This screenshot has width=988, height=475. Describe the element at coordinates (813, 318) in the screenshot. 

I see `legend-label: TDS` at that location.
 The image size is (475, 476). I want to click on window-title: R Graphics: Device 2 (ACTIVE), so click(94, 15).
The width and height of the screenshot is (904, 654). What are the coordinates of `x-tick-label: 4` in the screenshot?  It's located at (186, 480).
* * *
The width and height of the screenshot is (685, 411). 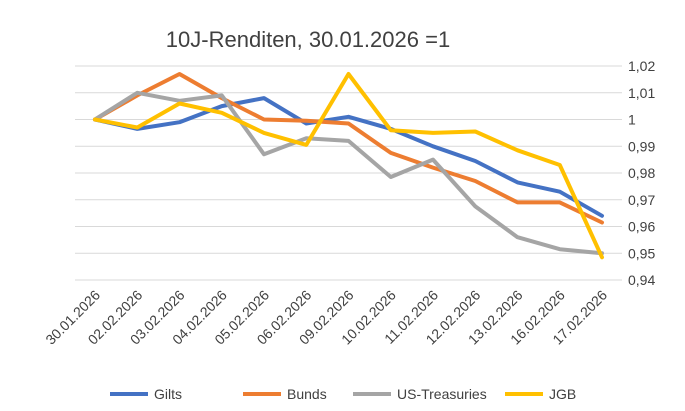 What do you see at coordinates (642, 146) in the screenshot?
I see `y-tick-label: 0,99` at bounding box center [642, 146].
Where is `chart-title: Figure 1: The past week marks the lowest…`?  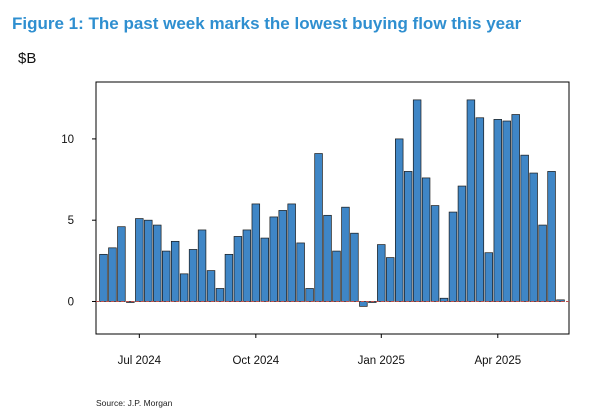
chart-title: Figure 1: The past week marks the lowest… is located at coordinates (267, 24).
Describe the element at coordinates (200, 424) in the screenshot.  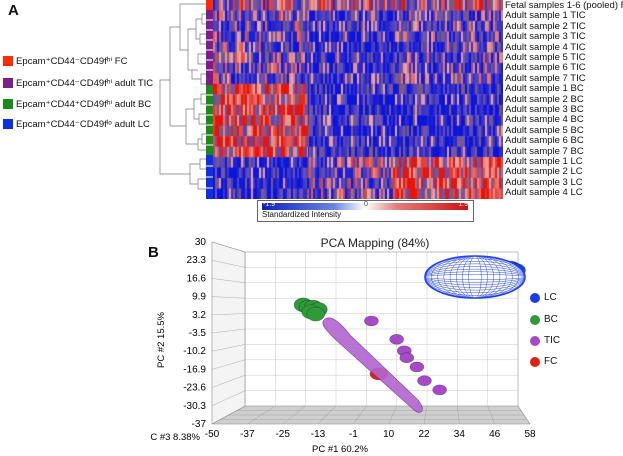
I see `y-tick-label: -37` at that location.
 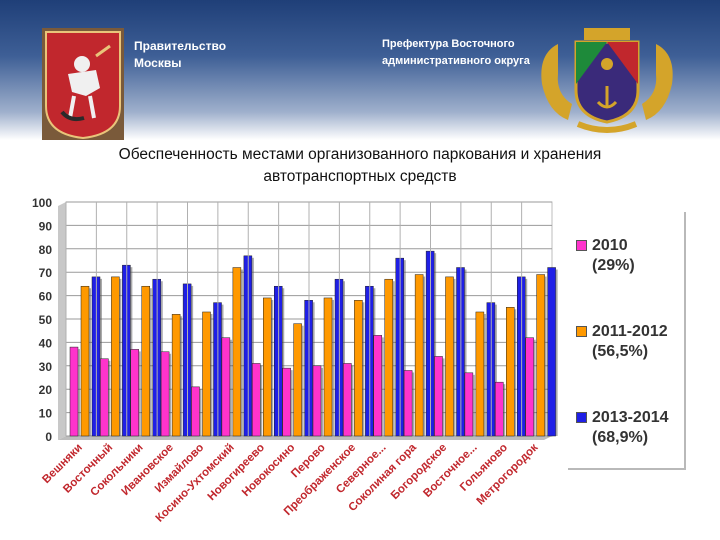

* **To-do item**:
Copy out the records from the line containing "This screenshot has" through the line containing "The width and height of the screenshot is (904, 654).", word for word.

* **Solution to this exercise**:
This screenshot has width=988, height=475. Describe the element at coordinates (813, 318) in the screenshot. 

I see `legend-label: TDS` at that location.
 The image size is (475, 476). I want to click on window-title: R Graphics: Device 2 (ACTIVE), so click(94, 15).
The width and height of the screenshot is (904, 654). What are the coordinates of `x-tick-label: 4` in the screenshot?  It's located at (186, 480).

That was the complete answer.